> _DATA_
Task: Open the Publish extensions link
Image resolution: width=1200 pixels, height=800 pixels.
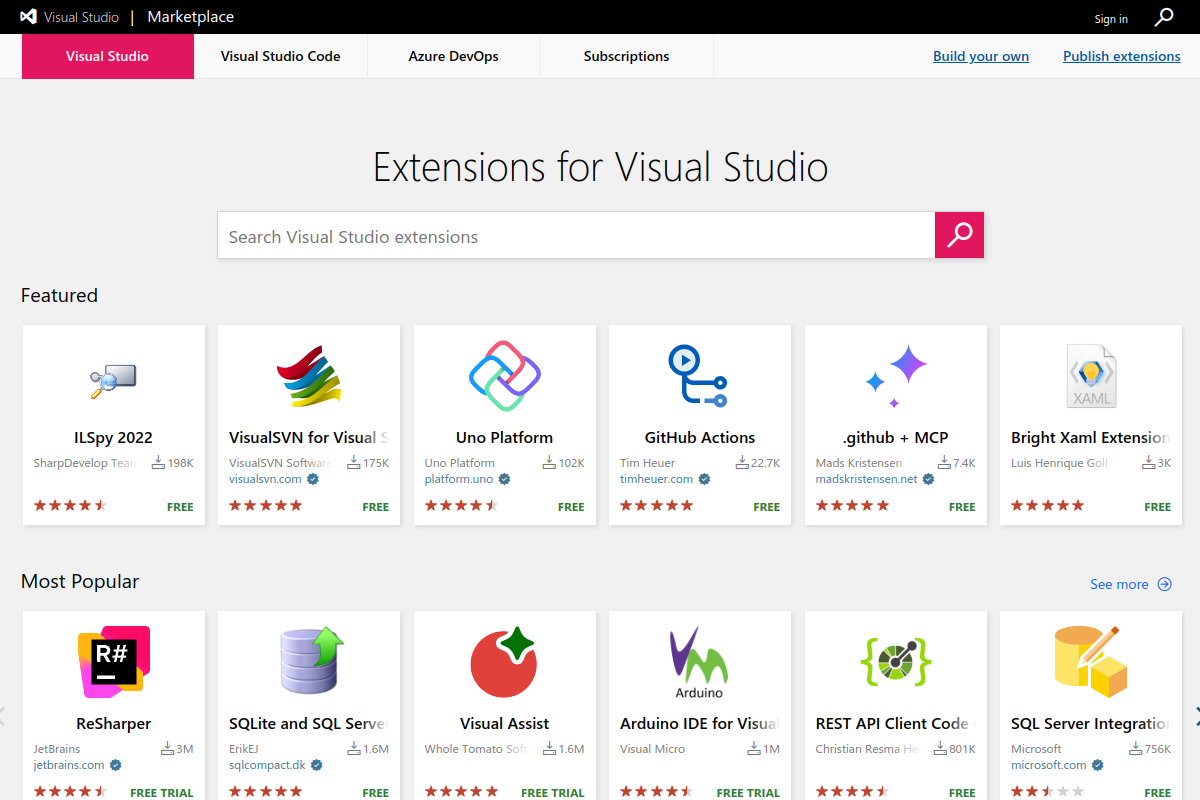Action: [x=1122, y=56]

* * *

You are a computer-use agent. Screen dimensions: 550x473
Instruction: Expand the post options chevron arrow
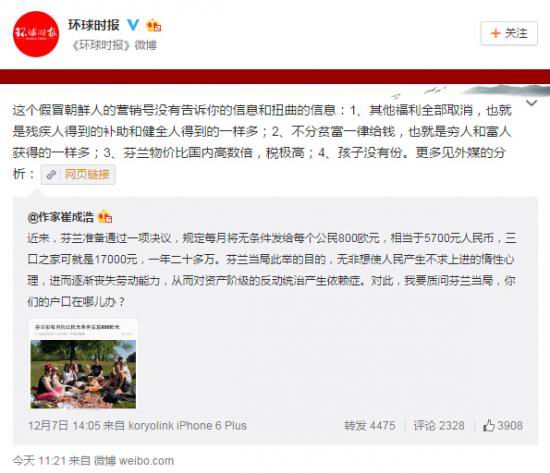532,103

> _EXERCISE DESCRIPTION_
Quote the records from the line that contains "Task: Open the Publish extensions link" through the line that contains "Action: [x=1122, y=56]", both lines included. Leave any pictures out of your answer.

> _OUTPUT OF THE TASK_
Task: Open the Publish extensions link
Image resolution: width=1200 pixels, height=800 pixels.
Action: [x=1122, y=56]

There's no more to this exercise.